- _Selected passage_:
[start]
Battle of Los Angeles chronology
| ← Previous 2009 | Next → 2011 |

= Battle of Los Angeles (2010) =

2010 professional wrestling tournament by PWG

Battle of Los Angeles (2010) was the sixth Battle of Los Angeles professional wrestling tournament produced by Pro Wrestling Guerrilla (PWG). It was a two-night event held on September 4 and 5, 2010 at the American Legion Post #308 in Reseda, Los Angeles, California.

The tournament concluded with Joey Ryan defeating Chris Hero in the final. Aside from the tournament, several non-tournament matches took place at the event. At the first night, The Cutler Brothers (Brandon Cutler Dustin Cutler) defeated The Young Bucks (Matt Jackson and Nick Jackson) in a tag team match. On night two, ¡Peligro Abejas! (El Generico and Paul London) successfully defended the World Tag Team Championship against Cutler Brothers and The Fightin' Taylor Boys (Brian Cage, Chuck Taylor and Ryan Taylor) defeated Johnny Goodtime, Ricochet and Rocky Romero in a six-man tag team match. The event marked the PWG debut of Ricochet.
==Event==
===Night One===
The 2010 Battle of Los Angeles tournament kicked off with a match between Matt Jackson and Nick Jackson, the two members of The Young Bucks, who interrupted the PWG commissioner Excalibur as he announced the tournament lineup in front of the live crowd. Bucks demanded that the referee Rick Knox count both of them out but Excalibur ordered them to compete because they needed to have a winner. Bucks responded by superkicking Knox and then a second referee Patrick Hernandez stepped in and disqualified both men. The Cutler Brothers (Brandon Cutler and Dustin Cutler) entered the ring to begin an immediate match against Young Bucks. Cutlers hit a double-team kneeling reverse piledriver to Matt for the win.
[end]
- _Dataset entries_:
[start]
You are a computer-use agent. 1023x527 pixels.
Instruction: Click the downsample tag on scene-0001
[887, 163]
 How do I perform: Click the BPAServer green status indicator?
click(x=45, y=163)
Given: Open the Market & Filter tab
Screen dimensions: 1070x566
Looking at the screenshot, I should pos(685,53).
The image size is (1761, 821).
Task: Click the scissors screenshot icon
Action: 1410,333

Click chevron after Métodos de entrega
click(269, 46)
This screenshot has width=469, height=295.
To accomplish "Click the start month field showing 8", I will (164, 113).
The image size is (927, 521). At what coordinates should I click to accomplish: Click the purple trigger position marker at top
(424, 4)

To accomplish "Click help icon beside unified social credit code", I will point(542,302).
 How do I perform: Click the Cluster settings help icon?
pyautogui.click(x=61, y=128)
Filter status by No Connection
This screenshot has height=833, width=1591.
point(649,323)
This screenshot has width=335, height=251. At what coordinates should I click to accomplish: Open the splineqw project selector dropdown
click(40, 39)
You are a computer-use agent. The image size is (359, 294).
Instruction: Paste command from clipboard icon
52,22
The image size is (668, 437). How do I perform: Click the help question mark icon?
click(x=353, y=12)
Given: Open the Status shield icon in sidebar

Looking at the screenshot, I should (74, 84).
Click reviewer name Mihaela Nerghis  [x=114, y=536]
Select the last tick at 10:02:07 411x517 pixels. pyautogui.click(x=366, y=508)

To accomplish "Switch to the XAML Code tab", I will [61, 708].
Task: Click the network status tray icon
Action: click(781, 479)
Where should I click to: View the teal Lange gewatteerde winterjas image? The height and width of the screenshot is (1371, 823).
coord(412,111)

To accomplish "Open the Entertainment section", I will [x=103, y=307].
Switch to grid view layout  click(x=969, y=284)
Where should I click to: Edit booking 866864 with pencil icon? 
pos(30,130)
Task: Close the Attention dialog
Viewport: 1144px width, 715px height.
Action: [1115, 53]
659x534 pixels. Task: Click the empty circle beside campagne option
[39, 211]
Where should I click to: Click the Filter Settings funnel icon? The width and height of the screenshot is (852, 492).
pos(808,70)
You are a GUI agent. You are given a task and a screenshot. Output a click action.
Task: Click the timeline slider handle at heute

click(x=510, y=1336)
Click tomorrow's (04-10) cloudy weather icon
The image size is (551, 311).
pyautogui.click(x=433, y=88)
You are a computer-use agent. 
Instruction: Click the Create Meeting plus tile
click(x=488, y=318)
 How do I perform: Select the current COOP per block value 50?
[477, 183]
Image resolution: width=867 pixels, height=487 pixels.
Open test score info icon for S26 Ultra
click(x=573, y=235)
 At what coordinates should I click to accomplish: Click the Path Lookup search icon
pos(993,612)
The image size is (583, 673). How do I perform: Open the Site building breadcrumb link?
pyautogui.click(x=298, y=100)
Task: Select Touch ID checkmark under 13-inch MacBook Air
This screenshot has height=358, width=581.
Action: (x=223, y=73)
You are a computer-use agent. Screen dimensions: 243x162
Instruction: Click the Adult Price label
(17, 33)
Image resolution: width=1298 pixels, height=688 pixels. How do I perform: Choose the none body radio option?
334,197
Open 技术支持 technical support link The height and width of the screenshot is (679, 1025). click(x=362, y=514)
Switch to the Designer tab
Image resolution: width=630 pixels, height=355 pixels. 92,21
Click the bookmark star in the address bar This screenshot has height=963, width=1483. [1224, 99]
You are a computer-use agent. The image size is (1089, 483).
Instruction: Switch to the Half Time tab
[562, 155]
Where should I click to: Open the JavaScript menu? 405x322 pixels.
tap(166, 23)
[end]
- _Task set_:
a – Can you duplicate the tournament article word for word from "Battle of Los Angeles (2010) was" to "Los Angeles, California."?
b – In the tournament article, do these statements agree with the text? Answer yes or no for each, and quote the words of the text that decide it.
(i) The event was held at the American Legion Post #308 in Reseda, Los Angeles, California.
(ii) Chris Hero defeated Joey Ryan in the final.
(iii) Rick Knox disqualified both Matt Jackson and Nick Jackson.

- _Set of answers_:
a –
Battle of Los Angeles (2010) was the sixth Battle of Los Angeles professional wrestling tournament produced by Pro Wrestling Guerrilla (PWG). It was a two-night event held on September 4 and 5, 2010 at the American Legion Post #308 in Reseda, Los Angeles, California.

b –
(i) Yes: "It was a two-night event held on September 4 and 5, 2010 at the American Legion Post #308 in Reseda, Los Angeles, California."
(ii) No: "The tournament concluded with Joey Ryan defeating Chris Hero in the final."
(iii) No: "a second referee Patrick Hernandez stepped in and disqualified both men."